Each of these exercise plans can be done at home, with no special equipment, and take just 30 minutes to complete.

The Baker Institute will also be drawing on its suite of experts in physical activity, nutrition, cardiovascular health and diabetes management to provide further public resources to help people navigate the pandemic while managing chronic conditions.

Professor Marwick said Australians must abide by important social distancing measures, but still aim for 30 minutes of moderate physical activity most days, especially those living with chronic conditions.

“Being active is critical for maintaining both physical and mental health, it helps to prime our immune system and can reduce our risk of many common chronic health conditions, such as diabetes and heart disease,” he said.
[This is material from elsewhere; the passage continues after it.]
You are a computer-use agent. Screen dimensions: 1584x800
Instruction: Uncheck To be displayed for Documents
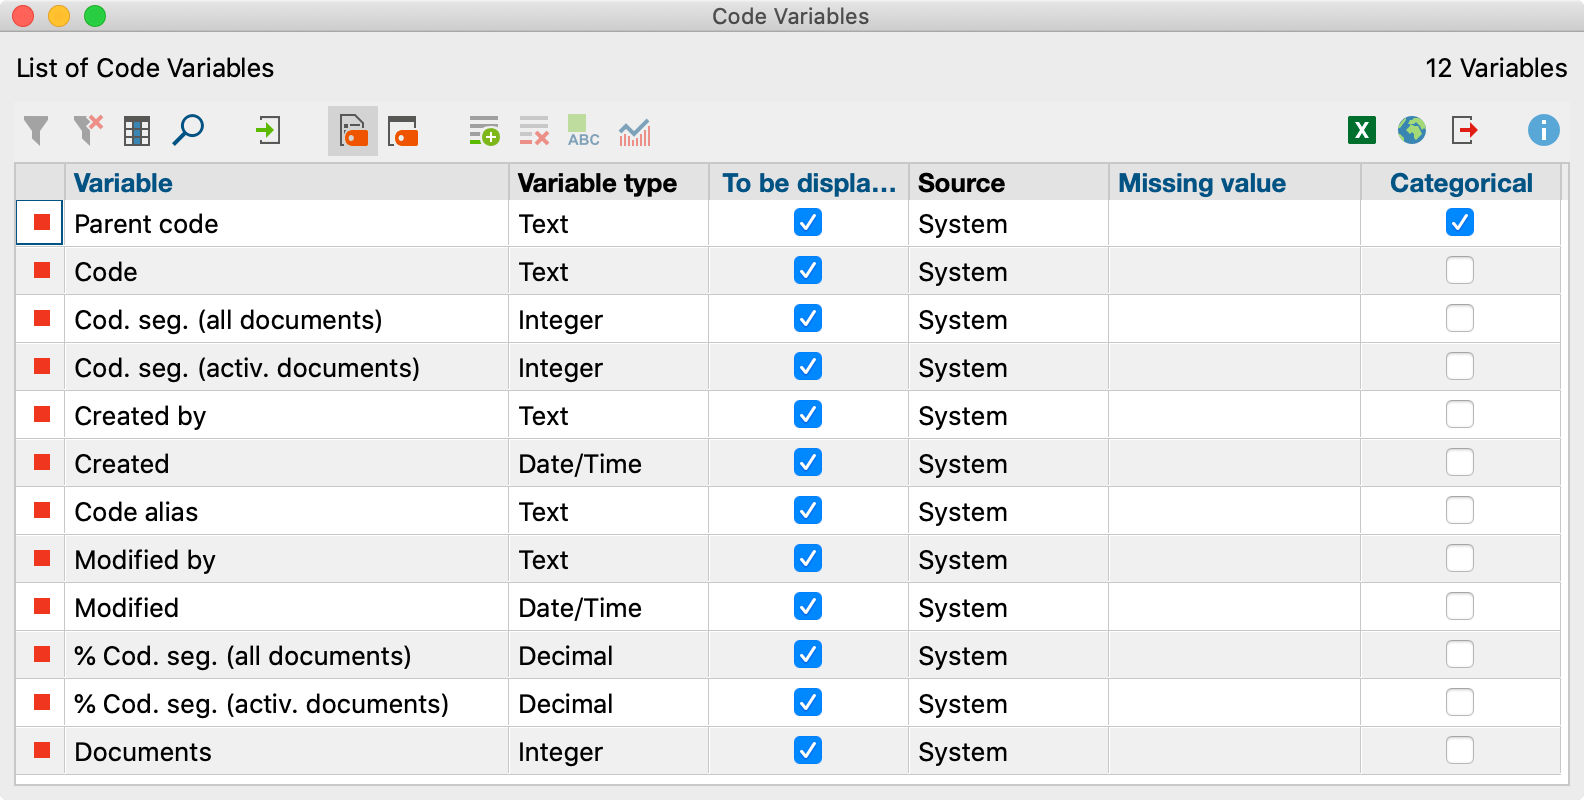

“Maintaining activity is extremely important in diabetes, as weight gain engenders insulin resistance which impacts diabetic control, and physical activity is also a crucial way for people with heart disease to manage their symptoms.”

Evidence from the Dallas Bedrest studies of the 1960s demonstrated that three weeks of inactivity had the equivalent effect of 30 years of ageing on the cardiovascular system. While data from the Australian ‘45 and Up’ study, published last year, showed that meeting physical activity targets helped to lower hospital spending.

“This evidence is a reminder about why physical activity is so important. While we can’t control what is happening around us, we can still keep active at home and encourage our family and friends to do this,” Professor Marwick said.